In the simple one-parameter case, you can actually impose a truncated prior to cure this — just figure out what the largest value of T_i is among all the observations y_i, and truncate the prior for \Theta there. But we’ll eventually want to expand our analysis to cases where there are more parameters and the observations depend on independent variables x_i. In these case, \Theta is replaced in the above likelihood function by a quantity f(\vec{\Theta}, x_i) that will depend on both the parameters and the dependent variables. This means that the constraints on parameter space will be much more complicated, which is why I’m loath to just truncate the prior and call it a day.
(I’m also having one of my students try adding artificial “observational noise” to the model, which would probably cure the problem by making any “impossible” observations y_i for a given value of \Theta merely “very very unlikely”. He’s making progress on it, but if we stall out on that idea I might post another thread here about how to implement it.)

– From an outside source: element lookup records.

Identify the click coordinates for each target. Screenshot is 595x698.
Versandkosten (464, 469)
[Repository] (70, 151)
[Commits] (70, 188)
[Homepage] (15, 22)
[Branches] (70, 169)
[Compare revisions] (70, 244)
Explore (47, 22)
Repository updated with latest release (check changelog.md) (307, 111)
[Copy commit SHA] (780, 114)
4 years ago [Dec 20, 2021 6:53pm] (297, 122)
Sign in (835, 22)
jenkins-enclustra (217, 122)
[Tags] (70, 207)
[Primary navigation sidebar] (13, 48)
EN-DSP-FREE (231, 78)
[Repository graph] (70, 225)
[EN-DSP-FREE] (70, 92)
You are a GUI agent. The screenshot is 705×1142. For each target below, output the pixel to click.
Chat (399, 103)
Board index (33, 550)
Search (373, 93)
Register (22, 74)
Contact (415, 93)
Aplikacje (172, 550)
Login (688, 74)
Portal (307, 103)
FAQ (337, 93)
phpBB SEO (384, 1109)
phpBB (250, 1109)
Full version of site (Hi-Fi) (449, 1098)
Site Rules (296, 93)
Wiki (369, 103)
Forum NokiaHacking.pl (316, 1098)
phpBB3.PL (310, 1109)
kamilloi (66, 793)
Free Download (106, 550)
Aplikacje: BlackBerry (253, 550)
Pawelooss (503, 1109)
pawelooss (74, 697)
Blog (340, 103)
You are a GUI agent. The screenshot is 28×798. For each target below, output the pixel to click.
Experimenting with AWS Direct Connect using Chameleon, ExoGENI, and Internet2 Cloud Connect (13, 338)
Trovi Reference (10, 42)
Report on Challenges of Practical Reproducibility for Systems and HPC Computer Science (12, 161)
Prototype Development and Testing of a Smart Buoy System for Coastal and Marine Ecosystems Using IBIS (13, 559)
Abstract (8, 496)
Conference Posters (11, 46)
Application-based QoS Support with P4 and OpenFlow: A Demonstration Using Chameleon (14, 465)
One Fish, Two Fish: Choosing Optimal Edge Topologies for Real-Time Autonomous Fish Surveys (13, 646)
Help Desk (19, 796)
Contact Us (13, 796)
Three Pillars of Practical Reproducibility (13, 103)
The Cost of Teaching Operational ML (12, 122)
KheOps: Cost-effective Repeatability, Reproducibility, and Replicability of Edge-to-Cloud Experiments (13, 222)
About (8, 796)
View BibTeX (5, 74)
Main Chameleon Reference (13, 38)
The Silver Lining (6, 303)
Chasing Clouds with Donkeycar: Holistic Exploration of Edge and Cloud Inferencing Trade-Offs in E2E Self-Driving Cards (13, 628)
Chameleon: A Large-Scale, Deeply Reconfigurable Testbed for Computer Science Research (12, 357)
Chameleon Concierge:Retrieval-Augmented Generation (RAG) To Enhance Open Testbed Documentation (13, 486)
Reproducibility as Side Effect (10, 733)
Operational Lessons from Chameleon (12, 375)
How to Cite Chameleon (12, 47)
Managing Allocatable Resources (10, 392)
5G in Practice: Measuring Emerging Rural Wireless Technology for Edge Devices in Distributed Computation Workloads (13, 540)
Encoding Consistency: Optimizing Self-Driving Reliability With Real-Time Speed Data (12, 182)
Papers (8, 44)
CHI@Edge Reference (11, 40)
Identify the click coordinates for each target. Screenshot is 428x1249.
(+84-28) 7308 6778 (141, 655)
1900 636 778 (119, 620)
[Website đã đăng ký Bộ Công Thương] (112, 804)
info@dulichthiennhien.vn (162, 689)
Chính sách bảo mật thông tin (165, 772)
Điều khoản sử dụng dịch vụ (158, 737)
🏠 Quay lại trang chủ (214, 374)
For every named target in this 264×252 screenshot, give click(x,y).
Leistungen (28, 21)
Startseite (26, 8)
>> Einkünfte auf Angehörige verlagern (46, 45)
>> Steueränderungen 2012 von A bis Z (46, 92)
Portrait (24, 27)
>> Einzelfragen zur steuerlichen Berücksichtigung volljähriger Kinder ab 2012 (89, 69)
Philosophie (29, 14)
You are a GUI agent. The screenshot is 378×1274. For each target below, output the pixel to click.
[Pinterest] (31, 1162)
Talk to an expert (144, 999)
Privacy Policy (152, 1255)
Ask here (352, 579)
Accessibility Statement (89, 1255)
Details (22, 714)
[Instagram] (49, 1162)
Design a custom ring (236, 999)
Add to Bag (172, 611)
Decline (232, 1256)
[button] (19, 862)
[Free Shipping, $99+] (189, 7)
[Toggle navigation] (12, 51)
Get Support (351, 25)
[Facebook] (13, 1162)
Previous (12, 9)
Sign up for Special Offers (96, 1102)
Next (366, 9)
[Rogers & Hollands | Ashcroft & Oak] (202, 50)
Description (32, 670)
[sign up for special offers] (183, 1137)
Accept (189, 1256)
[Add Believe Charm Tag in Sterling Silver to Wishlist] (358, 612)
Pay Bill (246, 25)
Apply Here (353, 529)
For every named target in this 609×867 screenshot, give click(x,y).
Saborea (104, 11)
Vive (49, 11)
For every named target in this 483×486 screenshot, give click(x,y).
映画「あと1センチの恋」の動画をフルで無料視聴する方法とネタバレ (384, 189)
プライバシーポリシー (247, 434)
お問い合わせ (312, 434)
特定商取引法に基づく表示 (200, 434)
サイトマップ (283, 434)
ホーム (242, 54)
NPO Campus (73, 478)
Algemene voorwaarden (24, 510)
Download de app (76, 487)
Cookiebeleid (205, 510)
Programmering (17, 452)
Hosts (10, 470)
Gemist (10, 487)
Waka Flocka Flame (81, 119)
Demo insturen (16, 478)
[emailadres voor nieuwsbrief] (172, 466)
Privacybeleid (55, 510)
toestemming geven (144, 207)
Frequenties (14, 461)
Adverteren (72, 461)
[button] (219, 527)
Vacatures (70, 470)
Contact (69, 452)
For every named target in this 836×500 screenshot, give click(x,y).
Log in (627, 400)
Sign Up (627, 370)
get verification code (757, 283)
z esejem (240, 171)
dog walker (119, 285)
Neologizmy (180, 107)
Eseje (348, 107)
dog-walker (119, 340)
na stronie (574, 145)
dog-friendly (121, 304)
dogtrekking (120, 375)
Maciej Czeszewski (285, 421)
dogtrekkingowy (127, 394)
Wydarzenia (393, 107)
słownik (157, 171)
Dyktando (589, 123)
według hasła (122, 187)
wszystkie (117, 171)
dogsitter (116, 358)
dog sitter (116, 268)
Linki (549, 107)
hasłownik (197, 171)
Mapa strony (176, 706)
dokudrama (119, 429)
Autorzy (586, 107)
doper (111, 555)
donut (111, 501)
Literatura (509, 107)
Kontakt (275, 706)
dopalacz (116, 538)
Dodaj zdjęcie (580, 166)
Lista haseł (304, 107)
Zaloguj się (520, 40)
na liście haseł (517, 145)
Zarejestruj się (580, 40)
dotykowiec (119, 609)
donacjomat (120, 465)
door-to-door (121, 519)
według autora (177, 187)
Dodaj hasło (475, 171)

Can you say more about how we would “make sure the density becomes small enough”? We did consider having the log-likelihood function return a large negative value below some critical value of \Theta via some simple case-checking. But we were concerned that if we did that, the gradient of \ln \ell would be zero in that region of parameter space and the Hamiltonian techniques wouldn’t be able to push the system back towards the typical region.
You could try adding a penalty term via a pm.Potential
? Something like 1/(softplus(c + b(Theta - T))
. When Theta >> T, this converges to zero, but when Theta is close to T, you can get an arbitrarily large likelihood penalty. c
and b
are free parameters to help control the size of the penalty term at zero (c
) and the speed at which it crashes out to zero (b
).
The advantage of something like this over something like ell = pt.switch(pt.ge(theta, T), ell, 0)
is that it’s differentiable, so it might end up with better sampling? I’d try the switch too (assuming you haven’t).
I mean something like what @jessegrabowski proposed, or what you mentioned here:
(I’m also having one of my students try adding artificial “observational noise” to the model, which would probably cure the problem by making any “impossible” observations yi for a given value of Θ merely “very very unlikely”. He’s making progress on it, but if we stall out on that idea I might post another thread here about how to implement it.)
I think the “artificial noise” approach is easier to interpret, so I think I’d try that one first?
I wish we had have a better solution. More complicated constraints on the posterior come up from time to time, and they are mathematically well defined, but unfortunately I’m not aware of any algorithms that can really deal with them well.